Share

Jatuh Sakit

Francesca meringkuk menahan lapar dan dingin yang semakin menusuk. Dia benar-benar tidak terbiasa dengan hawa yang dingin. Udara dingin menusuk meskipun tidak ada salju. Francesca yang dibesarkan di udara pantai yang tropis, membuatnya kesulitan beradaptasi dengan dingin.

Sudah tiga hari dia kelaparan. Hanya air payau dan segelas teh hangat di pagi hari  yang membuat gadis itu bertahan.  Matanya lapar tertuju pada seonggok roti yang ada dilantai. Roti yang sudah mulai berjamur dan kotor. Dia sengaja membiarkan roti itu tetap di lantai. Supaya Enrico tidak menghina dirinya dengan menuduh menikmati makanan sampah. Dalam keadaan kelaparan pun, harga diri tetap di junjung tinggi.

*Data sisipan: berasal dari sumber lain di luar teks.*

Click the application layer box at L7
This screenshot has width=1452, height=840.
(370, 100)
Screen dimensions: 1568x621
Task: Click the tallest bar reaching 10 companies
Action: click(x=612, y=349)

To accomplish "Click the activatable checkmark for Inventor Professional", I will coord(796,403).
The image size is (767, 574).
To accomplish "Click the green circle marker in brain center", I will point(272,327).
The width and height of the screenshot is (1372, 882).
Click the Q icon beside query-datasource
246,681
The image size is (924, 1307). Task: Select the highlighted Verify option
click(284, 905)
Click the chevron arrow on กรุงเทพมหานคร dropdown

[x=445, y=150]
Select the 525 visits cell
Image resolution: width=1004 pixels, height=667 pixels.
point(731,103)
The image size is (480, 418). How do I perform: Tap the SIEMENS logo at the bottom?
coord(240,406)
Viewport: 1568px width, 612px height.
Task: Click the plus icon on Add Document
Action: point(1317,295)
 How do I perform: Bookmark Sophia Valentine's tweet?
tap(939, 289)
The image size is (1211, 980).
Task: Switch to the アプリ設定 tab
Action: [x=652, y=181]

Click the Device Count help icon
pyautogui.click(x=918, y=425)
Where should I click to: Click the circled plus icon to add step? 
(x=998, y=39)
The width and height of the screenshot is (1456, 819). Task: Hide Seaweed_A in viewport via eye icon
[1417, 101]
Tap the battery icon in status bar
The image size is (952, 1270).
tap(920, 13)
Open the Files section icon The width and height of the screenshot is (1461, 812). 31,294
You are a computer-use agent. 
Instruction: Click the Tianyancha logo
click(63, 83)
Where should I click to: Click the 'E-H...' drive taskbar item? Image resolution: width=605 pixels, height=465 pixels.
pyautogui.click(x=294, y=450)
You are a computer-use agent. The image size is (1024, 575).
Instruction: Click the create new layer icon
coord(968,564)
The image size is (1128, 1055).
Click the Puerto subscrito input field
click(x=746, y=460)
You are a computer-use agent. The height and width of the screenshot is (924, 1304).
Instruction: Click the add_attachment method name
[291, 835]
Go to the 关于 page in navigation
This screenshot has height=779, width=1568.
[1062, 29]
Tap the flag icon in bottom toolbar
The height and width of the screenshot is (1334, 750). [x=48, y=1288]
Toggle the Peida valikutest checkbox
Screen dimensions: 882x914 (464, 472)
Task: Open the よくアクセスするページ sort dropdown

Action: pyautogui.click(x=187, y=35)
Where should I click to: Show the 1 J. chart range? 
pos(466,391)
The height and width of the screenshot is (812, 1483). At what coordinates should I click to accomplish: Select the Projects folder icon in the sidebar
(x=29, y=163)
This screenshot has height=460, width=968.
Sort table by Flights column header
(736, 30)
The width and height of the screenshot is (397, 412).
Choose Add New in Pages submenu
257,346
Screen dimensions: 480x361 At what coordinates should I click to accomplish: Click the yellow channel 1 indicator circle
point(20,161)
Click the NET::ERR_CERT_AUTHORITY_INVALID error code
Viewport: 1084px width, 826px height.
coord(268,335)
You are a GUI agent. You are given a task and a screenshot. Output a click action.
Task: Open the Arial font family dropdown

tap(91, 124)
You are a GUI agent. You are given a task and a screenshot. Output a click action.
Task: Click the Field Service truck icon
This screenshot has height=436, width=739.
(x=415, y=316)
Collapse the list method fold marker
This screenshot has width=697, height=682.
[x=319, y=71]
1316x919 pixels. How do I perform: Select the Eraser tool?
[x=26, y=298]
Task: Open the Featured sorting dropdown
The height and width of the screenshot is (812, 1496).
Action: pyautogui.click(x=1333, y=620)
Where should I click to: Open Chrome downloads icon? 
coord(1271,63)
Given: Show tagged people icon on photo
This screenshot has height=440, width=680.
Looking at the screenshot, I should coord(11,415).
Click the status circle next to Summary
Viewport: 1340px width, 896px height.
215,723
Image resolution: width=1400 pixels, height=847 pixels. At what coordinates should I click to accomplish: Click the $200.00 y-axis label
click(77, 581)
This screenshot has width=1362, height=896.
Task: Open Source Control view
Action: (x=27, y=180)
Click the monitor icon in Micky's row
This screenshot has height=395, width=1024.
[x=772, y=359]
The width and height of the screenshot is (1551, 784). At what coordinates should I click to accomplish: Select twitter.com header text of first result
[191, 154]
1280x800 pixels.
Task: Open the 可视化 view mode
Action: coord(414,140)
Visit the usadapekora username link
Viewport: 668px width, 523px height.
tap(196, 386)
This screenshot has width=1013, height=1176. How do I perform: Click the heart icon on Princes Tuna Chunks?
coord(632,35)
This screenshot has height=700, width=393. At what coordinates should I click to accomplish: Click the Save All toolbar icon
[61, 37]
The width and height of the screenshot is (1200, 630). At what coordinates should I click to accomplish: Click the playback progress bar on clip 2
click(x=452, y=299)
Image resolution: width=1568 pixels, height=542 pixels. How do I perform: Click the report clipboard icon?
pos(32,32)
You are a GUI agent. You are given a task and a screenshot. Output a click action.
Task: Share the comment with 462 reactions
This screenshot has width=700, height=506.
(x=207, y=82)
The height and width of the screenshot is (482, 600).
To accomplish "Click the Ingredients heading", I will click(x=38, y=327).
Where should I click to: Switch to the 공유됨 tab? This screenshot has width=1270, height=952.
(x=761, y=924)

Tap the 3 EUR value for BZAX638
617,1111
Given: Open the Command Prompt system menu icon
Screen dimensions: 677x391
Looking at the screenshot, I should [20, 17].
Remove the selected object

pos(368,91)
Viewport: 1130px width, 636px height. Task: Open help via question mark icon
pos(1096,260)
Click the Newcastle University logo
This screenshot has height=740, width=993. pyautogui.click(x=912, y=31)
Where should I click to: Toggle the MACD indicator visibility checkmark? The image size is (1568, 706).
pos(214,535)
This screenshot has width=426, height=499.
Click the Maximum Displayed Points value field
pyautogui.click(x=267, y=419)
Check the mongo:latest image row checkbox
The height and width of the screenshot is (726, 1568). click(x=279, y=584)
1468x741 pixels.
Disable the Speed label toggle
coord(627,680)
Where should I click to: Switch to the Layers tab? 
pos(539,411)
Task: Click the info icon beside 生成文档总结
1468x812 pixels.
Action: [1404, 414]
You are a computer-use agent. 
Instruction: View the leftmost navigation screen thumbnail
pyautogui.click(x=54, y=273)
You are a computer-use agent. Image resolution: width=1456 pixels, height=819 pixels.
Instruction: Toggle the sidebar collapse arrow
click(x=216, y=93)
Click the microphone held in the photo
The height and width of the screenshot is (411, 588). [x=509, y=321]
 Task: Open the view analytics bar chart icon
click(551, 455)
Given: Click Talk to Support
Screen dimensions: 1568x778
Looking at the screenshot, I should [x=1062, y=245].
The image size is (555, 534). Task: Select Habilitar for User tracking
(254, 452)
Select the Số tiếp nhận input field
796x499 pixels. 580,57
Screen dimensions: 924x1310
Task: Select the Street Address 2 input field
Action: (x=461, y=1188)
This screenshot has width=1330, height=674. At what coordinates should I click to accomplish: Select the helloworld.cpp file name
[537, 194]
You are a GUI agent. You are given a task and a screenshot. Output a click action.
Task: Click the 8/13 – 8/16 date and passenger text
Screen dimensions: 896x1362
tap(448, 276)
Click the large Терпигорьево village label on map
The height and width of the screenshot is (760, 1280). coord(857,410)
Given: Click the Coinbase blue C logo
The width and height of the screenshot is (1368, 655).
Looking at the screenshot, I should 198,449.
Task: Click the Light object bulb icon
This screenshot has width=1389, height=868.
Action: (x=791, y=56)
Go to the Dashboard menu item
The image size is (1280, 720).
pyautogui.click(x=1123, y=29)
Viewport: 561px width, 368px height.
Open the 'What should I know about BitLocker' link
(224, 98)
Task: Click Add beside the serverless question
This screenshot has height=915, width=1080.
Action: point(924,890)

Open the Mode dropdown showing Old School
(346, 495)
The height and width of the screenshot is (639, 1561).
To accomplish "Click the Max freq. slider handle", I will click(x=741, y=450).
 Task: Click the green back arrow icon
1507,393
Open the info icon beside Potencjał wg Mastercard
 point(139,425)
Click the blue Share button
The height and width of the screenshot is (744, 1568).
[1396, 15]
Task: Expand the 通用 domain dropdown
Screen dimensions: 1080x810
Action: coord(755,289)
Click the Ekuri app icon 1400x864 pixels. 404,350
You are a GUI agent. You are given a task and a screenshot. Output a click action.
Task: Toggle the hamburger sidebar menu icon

Sepanjang hari yang dapat dia lakukan hanyalah menggesek biola dan memanjatkan doa. Francesca yakin Tuhan itu ada. Seperti yang selalu diajarkan oleh mommy Diana. 

"Tuhan itu selalu ada, meskipun terkadang kita tidak merasakan kehadirannya. Ingat Dia tidak pernah jauh, Dia selalu ada disini, dekat dihatimu. Ingat lah selalu akan hal itu." 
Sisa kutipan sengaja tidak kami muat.